(Dataset entries)
=== Begin Enclosure ===

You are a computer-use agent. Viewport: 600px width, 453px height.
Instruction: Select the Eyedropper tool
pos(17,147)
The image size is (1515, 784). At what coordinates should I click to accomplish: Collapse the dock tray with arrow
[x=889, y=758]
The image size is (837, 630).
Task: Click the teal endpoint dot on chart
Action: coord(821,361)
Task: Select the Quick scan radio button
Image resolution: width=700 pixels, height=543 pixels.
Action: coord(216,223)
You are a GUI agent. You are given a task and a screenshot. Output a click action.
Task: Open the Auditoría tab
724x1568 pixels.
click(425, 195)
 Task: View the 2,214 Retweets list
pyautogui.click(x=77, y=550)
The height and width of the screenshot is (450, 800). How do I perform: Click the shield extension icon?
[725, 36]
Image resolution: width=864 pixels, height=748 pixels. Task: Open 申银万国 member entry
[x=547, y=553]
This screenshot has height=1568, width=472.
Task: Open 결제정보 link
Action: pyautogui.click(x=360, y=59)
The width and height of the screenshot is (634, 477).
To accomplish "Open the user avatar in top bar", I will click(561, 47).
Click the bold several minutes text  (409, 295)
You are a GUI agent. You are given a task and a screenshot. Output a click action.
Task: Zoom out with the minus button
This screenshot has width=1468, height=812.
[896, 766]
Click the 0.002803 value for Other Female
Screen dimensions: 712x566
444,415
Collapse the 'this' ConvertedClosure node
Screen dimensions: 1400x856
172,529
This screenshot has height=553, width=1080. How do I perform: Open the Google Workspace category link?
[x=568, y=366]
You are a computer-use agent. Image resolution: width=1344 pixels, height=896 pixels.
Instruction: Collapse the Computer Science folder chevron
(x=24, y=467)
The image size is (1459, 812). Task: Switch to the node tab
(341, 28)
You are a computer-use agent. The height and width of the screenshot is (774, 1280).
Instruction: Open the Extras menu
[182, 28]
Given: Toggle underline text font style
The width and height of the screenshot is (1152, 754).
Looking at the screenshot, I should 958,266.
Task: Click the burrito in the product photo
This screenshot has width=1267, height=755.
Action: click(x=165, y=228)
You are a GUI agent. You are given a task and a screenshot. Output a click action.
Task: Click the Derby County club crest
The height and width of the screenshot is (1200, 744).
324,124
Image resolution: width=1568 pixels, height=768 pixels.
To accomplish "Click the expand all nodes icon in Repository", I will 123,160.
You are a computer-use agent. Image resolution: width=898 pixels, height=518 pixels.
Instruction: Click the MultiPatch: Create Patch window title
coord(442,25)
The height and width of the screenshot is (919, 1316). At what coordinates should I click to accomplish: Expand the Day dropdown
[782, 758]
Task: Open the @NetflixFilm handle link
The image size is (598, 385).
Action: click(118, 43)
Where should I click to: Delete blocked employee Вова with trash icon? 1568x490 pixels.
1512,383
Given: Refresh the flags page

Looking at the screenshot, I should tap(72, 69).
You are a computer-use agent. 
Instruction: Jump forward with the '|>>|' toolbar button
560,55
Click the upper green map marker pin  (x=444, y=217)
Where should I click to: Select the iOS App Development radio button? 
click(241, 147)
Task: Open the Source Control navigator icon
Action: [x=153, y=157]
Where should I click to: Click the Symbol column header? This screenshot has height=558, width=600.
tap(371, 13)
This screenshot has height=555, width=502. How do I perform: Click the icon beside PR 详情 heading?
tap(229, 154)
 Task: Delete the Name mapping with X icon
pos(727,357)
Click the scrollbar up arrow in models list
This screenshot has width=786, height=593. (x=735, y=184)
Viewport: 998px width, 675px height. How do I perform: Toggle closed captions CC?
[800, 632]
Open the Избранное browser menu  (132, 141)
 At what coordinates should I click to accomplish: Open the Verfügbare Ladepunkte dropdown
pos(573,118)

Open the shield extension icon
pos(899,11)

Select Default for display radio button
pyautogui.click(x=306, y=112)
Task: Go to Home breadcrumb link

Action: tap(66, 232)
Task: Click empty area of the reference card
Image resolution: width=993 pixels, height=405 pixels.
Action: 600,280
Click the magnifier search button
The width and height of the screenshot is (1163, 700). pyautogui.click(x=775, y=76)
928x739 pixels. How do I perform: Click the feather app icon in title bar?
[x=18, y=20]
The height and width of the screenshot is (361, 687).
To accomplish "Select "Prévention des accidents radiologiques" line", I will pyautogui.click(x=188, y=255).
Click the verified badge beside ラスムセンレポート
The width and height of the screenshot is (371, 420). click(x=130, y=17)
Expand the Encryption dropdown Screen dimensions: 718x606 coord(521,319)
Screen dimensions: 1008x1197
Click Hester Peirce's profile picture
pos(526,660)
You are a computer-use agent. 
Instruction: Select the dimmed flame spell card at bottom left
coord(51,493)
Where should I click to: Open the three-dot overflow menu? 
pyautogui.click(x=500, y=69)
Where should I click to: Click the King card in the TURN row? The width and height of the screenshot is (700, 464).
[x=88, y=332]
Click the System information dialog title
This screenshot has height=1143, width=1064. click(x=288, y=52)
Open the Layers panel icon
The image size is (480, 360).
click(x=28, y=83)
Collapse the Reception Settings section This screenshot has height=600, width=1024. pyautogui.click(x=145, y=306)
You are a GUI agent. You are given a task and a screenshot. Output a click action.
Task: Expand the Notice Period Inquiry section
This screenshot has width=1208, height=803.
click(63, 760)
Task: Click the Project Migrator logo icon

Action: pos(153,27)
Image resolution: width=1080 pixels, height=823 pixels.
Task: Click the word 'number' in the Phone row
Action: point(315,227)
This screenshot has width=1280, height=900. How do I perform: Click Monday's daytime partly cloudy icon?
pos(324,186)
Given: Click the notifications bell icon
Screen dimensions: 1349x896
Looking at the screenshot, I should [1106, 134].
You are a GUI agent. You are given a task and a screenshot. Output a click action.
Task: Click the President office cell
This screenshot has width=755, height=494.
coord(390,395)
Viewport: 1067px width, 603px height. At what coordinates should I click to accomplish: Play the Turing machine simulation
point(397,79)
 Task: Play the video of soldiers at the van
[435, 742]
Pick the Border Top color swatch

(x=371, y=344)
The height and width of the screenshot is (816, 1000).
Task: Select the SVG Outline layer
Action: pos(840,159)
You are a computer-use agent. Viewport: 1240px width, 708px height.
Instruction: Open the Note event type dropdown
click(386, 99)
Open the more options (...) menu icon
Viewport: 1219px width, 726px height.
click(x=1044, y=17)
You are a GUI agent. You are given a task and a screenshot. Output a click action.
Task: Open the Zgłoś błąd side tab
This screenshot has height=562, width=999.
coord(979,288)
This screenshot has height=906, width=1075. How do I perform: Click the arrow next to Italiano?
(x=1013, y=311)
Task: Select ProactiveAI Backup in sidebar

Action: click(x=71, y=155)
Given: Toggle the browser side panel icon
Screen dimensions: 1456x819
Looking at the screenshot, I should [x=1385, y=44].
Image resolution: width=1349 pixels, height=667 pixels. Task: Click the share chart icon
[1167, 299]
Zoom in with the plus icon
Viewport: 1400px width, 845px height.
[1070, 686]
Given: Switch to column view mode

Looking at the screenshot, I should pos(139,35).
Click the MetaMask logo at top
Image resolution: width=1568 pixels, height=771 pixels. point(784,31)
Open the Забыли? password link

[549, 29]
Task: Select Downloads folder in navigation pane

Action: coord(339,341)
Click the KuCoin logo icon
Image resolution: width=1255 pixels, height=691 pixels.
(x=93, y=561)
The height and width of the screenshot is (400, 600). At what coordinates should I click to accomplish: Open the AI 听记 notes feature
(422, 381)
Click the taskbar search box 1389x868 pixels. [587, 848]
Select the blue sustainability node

=== End Enclosure ===

Task: What is wanted is the full set of entries above, reproduced exactly.

Result of the exercise:
You are a computer-use agent. Viewport: 600px width, 453px height.
Instruction: Select the Eyedropper tool
pos(17,147)
The image size is (1515, 784). At what coordinates should I click to accomplish: Collapse the dock tray with arrow
[x=889, y=758]
The image size is (837, 630).
Task: Click the teal endpoint dot on chart
Action: coord(821,361)
Task: Select the Quick scan radio button
Image resolution: width=700 pixels, height=543 pixels.
Action: coord(216,223)
You are a GUI agent. You are given a task and a screenshot. Output a click action.
Task: Open the Auditoría tab
724x1568 pixels.
click(425, 195)
 Task: View the 2,214 Retweets list
pyautogui.click(x=77, y=550)
The height and width of the screenshot is (450, 800). How do I perform: Click the shield extension icon?
[725, 36]
Image resolution: width=864 pixels, height=748 pixels. Task: Open 申银万国 member entry
[x=547, y=553]
This screenshot has height=1568, width=472.
Task: Open 결제정보 link
Action: pyautogui.click(x=360, y=59)
The width and height of the screenshot is (634, 477).
To accomplish "Open the user avatar in top bar", I will click(561, 47).
Click the bold several minutes text  (409, 295)
You are a GUI agent. You are given a task and a screenshot. Output a click action.
Task: Zoom out with the minus button
This screenshot has width=1468, height=812.
[896, 766]
Click the 0.002803 value for Other Female
Screen dimensions: 712x566
444,415
Collapse the 'this' ConvertedClosure node
Screen dimensions: 1400x856
172,529
This screenshot has height=553, width=1080. How do I perform: Open the Google Workspace category link?
[x=568, y=366]
You are a computer-use agent. Image resolution: width=1344 pixels, height=896 pixels.
Instruction: Collapse the Computer Science folder chevron
(x=24, y=467)
The image size is (1459, 812). Task: Switch to the node tab
(341, 28)
You are a computer-use agent. The height and width of the screenshot is (774, 1280).
Instruction: Open the Extras menu
[182, 28]
Given: Toggle underline text font style
The width and height of the screenshot is (1152, 754).
Looking at the screenshot, I should 958,266.
Task: Click the burrito in the product photo
This screenshot has width=1267, height=755.
Action: click(x=165, y=228)
You are a GUI agent. You are given a task and a screenshot. Output a click action.
Task: Click the Derby County club crest
The height and width of the screenshot is (1200, 744).
324,124
Image resolution: width=1568 pixels, height=768 pixels.
To accomplish "Click the expand all nodes icon in Repository", I will 123,160.
You are a computer-use agent. Image resolution: width=898 pixels, height=518 pixels.
Instruction: Click the MultiPatch: Create Patch window title
coord(442,25)
The height and width of the screenshot is (919, 1316). At what coordinates should I click to accomplish: Expand the Day dropdown
[782, 758]
Task: Open the @NetflixFilm handle link
The image size is (598, 385).
Action: click(118, 43)
Where should I click to: Delete blocked employee Вова with trash icon? 1568x490 pixels.
1512,383
Given: Refresh the flags page

Looking at the screenshot, I should tap(72, 69).
You are a computer-use agent. 
Instruction: Jump forward with the '|>>|' toolbar button
560,55
Click the upper green map marker pin  (x=444, y=217)
Where should I click to: Select the iOS App Development radio button? 
click(241, 147)
Task: Open the Source Control navigator icon
Action: [x=153, y=157]
Where should I click to: Click the Symbol column header? This screenshot has height=558, width=600.
tap(371, 13)
This screenshot has height=555, width=502. How do I perform: Click the icon beside PR 详情 heading?
tap(229, 154)
 Task: Delete the Name mapping with X icon
pos(727,357)
Click the scrollbar up arrow in models list
This screenshot has width=786, height=593. (x=735, y=184)
Viewport: 998px width, 675px height. How do I perform: Toggle closed captions CC?
[800, 632]
Open the Избранное browser menu  (132, 141)
 At what coordinates should I click to accomplish: Open the Verfügbare Ladepunkte dropdown
pos(573,118)

Open the shield extension icon
pos(899,11)

Select Default for display radio button
pyautogui.click(x=306, y=112)
Task: Go to Home breadcrumb link

Action: tap(66, 232)
Task: Click empty area of the reference card
Image resolution: width=993 pixels, height=405 pixels.
Action: 600,280
Click the magnifier search button
The width and height of the screenshot is (1163, 700). pyautogui.click(x=775, y=76)
928x739 pixels. How do I perform: Click the feather app icon in title bar?
[x=18, y=20]
The height and width of the screenshot is (361, 687).
To accomplish "Select "Prévention des accidents radiologiques" line", I will pyautogui.click(x=188, y=255).
Click the verified badge beside ラスムセンレポート
The width and height of the screenshot is (371, 420). click(x=130, y=17)
Expand the Encryption dropdown Screen dimensions: 718x606 coord(521,319)
Screen dimensions: 1008x1197
Click Hester Peirce's profile picture
pos(526,660)
You are a computer-use agent. 
Instruction: Select the dimmed flame spell card at bottom left
coord(51,493)
Where should I click to: Open the three-dot overflow menu? 
pyautogui.click(x=500, y=69)
Where should I click to: Click the King card in the TURN row? The width and height of the screenshot is (700, 464).
[x=88, y=332]
Click the System information dialog title
This screenshot has height=1143, width=1064. click(x=288, y=52)
Open the Layers panel icon
The image size is (480, 360).
click(x=28, y=83)
Collapse the Reception Settings section This screenshot has height=600, width=1024. pyautogui.click(x=145, y=306)
You are a GUI agent. You are given a task and a screenshot. Output a click action.
Task: Expand the Notice Period Inquiry section
This screenshot has width=1208, height=803.
click(63, 760)
Task: Click the Project Migrator logo icon

Action: pos(153,27)
Image resolution: width=1080 pixels, height=823 pixels.
Task: Click the word 'number' in the Phone row
Action: point(315,227)
This screenshot has width=1280, height=900. How do I perform: Click Monday's daytime partly cloudy icon?
pos(324,186)
Given: Click the notifications bell icon
Screen dimensions: 1349x896
Looking at the screenshot, I should [1106, 134].
You are a GUI agent. You are given a task and a screenshot. Output a click action.
Task: Click the President office cell
This screenshot has width=755, height=494.
coord(390,395)
Viewport: 1067px width, 603px height. At what coordinates should I click to accomplish: Play the Turing machine simulation
point(397,79)
 Task: Play the video of soldiers at the van
[435, 742]
Pick the Border Top color swatch

(x=371, y=344)
The height and width of the screenshot is (816, 1000).
Task: Select the SVG Outline layer
Action: pos(840,159)
You are a computer-use agent. Viewport: 1240px width, 708px height.
Instruction: Open the Note event type dropdown
click(386, 99)
Open the more options (...) menu icon
Viewport: 1219px width, 726px height.
click(x=1044, y=17)
You are a GUI agent. You are given a task and a screenshot. Output a click action.
Task: Open the Zgłoś błąd side tab
This screenshot has height=562, width=999.
coord(979,288)
This screenshot has height=906, width=1075. How do I perform: Click the arrow next to Italiano?
(x=1013, y=311)
Task: Select ProactiveAI Backup in sidebar

Action: click(x=71, y=155)
Given: Toggle the browser side panel icon
Screen dimensions: 1456x819
Looking at the screenshot, I should [x=1385, y=44].
Image resolution: width=1349 pixels, height=667 pixels. Task: Click the share chart icon
[1167, 299]
Zoom in with the plus icon
Viewport: 1400px width, 845px height.
[1070, 686]
Given: Switch to column view mode

Looking at the screenshot, I should pos(139,35).
Click the MetaMask logo at top
Image resolution: width=1568 pixels, height=771 pixels. point(784,31)
Open the Забыли? password link

[549, 29]
Task: Select Downloads folder in navigation pane

Action: coord(339,341)
Click the KuCoin logo icon
Image resolution: width=1255 pixels, height=691 pixels.
(x=93, y=561)
The height and width of the screenshot is (400, 600). At what coordinates should I click to accomplish: Open the AI 听记 notes feature
(422, 381)
Click the taskbar search box 1389x868 pixels. [587, 848]
Select the blue sustainability node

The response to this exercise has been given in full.